▶ **Given exercise**
Pull out every line of the data below that contains the word "loop".
--- Given entries ---
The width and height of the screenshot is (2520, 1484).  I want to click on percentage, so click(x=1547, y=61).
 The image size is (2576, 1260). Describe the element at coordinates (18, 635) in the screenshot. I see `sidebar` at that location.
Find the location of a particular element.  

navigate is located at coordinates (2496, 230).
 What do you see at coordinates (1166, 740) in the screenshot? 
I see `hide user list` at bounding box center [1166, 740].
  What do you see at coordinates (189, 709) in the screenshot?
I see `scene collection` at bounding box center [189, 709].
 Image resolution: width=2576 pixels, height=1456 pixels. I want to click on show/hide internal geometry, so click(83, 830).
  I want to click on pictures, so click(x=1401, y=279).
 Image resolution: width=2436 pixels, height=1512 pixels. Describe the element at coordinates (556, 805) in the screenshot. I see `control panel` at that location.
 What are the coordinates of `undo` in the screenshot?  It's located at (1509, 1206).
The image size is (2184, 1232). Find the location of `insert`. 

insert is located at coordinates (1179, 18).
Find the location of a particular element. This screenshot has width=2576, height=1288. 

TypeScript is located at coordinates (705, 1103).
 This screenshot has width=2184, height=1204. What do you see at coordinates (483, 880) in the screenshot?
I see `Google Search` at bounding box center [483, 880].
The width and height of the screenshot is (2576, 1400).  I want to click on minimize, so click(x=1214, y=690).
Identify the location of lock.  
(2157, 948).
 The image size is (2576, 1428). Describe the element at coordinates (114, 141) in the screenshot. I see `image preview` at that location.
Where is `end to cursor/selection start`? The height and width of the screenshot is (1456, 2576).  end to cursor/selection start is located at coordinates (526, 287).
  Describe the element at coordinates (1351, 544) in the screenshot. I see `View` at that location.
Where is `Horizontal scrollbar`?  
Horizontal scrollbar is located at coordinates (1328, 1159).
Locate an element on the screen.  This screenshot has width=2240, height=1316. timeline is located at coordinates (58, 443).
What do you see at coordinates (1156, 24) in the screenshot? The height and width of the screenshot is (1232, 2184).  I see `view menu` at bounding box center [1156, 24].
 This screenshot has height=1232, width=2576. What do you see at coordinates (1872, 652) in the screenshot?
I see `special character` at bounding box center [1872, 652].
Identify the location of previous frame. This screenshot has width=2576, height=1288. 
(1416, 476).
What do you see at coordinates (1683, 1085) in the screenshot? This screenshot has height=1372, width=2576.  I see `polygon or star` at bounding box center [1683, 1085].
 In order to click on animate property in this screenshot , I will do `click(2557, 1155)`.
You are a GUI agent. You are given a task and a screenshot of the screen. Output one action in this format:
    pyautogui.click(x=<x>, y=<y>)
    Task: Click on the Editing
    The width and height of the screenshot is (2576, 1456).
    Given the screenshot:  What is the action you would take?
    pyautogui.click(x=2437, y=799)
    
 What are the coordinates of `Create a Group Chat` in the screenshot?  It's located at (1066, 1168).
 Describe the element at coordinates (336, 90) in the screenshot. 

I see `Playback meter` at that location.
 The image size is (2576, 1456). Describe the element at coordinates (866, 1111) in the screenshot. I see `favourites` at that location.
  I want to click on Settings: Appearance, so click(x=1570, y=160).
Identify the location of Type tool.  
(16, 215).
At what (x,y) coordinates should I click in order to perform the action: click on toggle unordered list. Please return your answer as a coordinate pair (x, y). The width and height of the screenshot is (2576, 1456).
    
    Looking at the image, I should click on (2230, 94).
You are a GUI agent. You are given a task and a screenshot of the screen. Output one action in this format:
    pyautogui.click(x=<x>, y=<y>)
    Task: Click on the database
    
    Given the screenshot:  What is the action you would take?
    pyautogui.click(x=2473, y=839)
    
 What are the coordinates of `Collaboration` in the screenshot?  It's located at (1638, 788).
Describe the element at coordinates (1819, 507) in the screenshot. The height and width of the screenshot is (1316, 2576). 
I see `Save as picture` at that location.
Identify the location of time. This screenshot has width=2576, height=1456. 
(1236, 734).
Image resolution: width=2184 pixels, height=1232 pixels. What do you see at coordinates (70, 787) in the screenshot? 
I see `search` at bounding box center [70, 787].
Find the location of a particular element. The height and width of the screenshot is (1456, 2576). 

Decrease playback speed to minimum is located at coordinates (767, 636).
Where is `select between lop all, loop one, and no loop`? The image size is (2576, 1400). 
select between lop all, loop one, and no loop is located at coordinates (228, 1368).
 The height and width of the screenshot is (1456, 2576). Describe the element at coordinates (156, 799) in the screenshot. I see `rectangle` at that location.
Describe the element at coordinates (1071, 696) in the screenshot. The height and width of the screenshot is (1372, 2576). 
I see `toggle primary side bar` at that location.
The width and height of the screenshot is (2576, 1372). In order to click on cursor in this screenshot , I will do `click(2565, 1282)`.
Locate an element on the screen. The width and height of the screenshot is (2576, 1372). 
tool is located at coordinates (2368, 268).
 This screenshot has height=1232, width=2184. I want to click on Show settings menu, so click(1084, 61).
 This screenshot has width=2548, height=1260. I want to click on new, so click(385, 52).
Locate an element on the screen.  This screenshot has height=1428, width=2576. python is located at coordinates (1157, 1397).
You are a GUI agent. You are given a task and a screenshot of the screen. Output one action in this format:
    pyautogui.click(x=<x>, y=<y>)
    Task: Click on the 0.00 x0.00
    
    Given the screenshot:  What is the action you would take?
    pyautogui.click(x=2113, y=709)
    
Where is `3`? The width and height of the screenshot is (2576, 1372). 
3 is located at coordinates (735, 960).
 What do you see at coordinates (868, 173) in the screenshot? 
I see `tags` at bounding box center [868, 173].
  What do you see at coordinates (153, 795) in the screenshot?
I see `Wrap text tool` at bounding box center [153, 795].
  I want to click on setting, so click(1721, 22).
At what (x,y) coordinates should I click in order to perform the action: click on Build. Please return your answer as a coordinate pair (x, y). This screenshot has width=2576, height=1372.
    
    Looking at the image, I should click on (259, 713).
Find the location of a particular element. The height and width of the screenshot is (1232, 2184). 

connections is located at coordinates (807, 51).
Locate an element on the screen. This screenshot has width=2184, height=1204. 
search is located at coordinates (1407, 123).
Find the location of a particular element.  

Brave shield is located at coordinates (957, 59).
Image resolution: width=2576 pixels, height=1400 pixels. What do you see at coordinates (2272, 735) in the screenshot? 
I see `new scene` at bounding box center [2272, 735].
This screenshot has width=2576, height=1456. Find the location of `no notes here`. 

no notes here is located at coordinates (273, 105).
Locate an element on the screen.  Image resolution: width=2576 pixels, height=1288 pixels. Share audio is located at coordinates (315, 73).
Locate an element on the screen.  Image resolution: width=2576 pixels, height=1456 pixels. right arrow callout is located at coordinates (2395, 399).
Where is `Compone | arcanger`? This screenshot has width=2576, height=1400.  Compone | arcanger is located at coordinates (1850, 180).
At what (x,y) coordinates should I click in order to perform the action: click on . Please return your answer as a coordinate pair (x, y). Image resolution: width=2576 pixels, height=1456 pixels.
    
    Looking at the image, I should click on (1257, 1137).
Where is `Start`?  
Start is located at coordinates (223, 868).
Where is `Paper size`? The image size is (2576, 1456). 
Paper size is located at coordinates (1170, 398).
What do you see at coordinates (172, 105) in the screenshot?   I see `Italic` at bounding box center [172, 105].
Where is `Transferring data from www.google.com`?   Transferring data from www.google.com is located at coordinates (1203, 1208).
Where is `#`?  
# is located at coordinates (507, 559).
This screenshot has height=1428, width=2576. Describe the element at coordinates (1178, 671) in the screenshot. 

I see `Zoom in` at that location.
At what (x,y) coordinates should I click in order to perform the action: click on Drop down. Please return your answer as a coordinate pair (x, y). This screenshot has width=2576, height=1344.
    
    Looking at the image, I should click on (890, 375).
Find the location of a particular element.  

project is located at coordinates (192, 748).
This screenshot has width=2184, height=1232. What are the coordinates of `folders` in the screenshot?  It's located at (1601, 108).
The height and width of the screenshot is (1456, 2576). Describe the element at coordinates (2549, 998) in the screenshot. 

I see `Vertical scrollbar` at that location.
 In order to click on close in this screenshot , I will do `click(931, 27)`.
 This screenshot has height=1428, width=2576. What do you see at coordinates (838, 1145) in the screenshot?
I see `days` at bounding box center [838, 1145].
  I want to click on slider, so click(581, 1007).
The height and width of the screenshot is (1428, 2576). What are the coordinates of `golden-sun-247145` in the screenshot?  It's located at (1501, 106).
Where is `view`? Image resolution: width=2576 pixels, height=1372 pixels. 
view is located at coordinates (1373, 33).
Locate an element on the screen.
---
▶ **Response to this task**
Where is `select between lop all, loop one, and no loop`? The image size is (2576, 1400). 
select between lop all, loop one, and no loop is located at coordinates (228, 1368).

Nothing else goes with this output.